After two more attempts, he still hadn’t been able to win the stuffed animal.

He turned to me, crestfallen, after losing for the fourth time. “Alright,” he said with a sad shrug.

“You tryin’ for that dog up there?” the old man behind the booth said, walking up toward us.

Russ turned back. “Yeah, I was trying to win it for him,” he said, nodding over at me.

The old man cracked a sly smile which wrinkled all the way up to his eyes. He grabbed a stick with a hook on the end and used it to pull down the stuffed dog.

“Here ya go,” he said, handing it over to Russ. “Now, don’t tell anyone else I did this for you, but I saw how hard you were tryin’ to get that for your boyfriend.” The man beamed at us.

“Oh, he’s—he’s not my boyfriend—” Russ started.

“We’re not—” I said, feeling my cheeks head as I darted my eyes over at Russ.

“He’s my best friend,” Russ said finally, and I noticed that his cheeks were the same shade of red as the maple leaf in the dog’s mouth.

Jesus. Russ hadn’t referred to me as his best friend since… since high school, probably.

“Ah, well,” the old man said with a shrug. “Sure is obvious that you two care about each other.” He walked back toward the other end of the booth.

I was still blushing as I turned to Russ. We stared at each other for a few seconds, our mouths slightly open, wordless.

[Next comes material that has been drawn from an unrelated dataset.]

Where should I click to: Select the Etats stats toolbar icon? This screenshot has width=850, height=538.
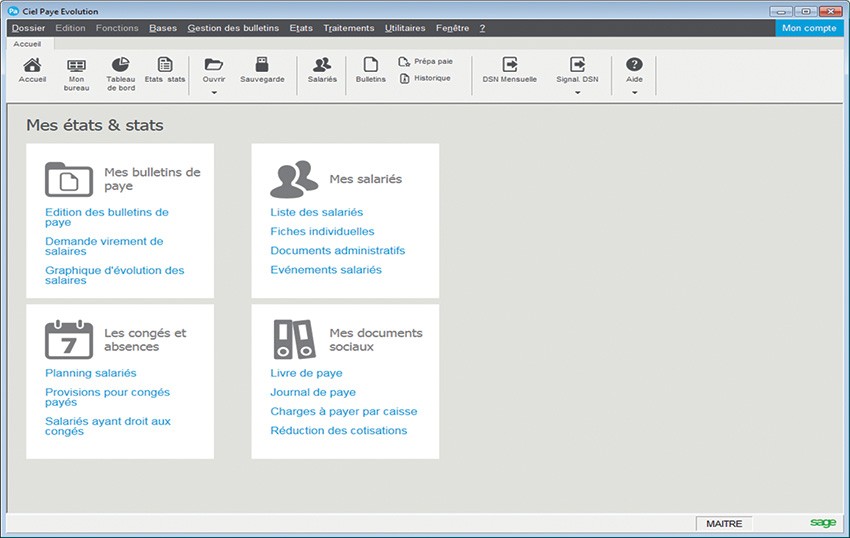click(165, 69)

And then, I was amazed as Russ started laughing. Just a little chuckle at first, but then as he started laughing harder, I couldn’t stop myself either.

We laughed for an unreasonable amount of time, and as I finally stopped, feeling like my cheeks were on fire, I realized what a big deal it was.

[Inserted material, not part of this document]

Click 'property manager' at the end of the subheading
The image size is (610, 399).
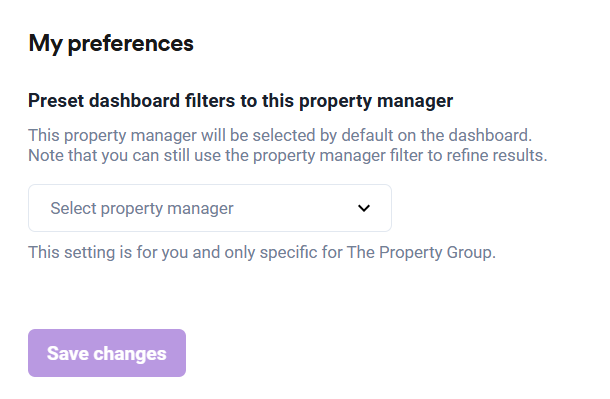(x=376, y=102)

When Russ and I were teenagers, he never would have laughed about something like that. There were never any terrible bullies at our high school, but after I came out, there were certainly guys who were uncomfortable with the fact that I was gay and proud.

Some of those guys were friendly with Russ, though, and they had teased him about it—asking why he hung out with me so much, and wondering if Russ was “like me.”

Russ wasn’t gay, and he told them so. But in hindsight, I knew that it was the beginning of the end of our friendship. We still hung out all through college, but after that point, Russ had always made sure to not look too “close” to me when we hung out in public.

But he didn’t seem to be doing that at all anymore.

In fact, he’d voluntarily touched me tonight, twice, and had just laughed hard about being mistaken for my boyfriend.

After he handed me my prize, the soft plush smooth under my fingers, we walked aimlessly throughout the festival.

It was as if the slightly embarrassing moment with the ring toss attendant had solidified the fact that Russ and I were more comfortable around each other than we’d been in years.

Maybe he didn’t deserve it, and maybe I should still have been furious at him. But I couldn’t. I was enjoying being around him far too much.

It didn’t feel awkward anymore to lapse into silences and take in the scenery and festivities around us.

It didn’t feel weird when Russ put his hand at the small of my back or briefly grabbed my hand to lead me toward a hard cider stand.

And finally, after a week of butterflies and uncertainty, it didn’t feel strange at all to be with my best friend again. It actually felt like I was meant to be by his side.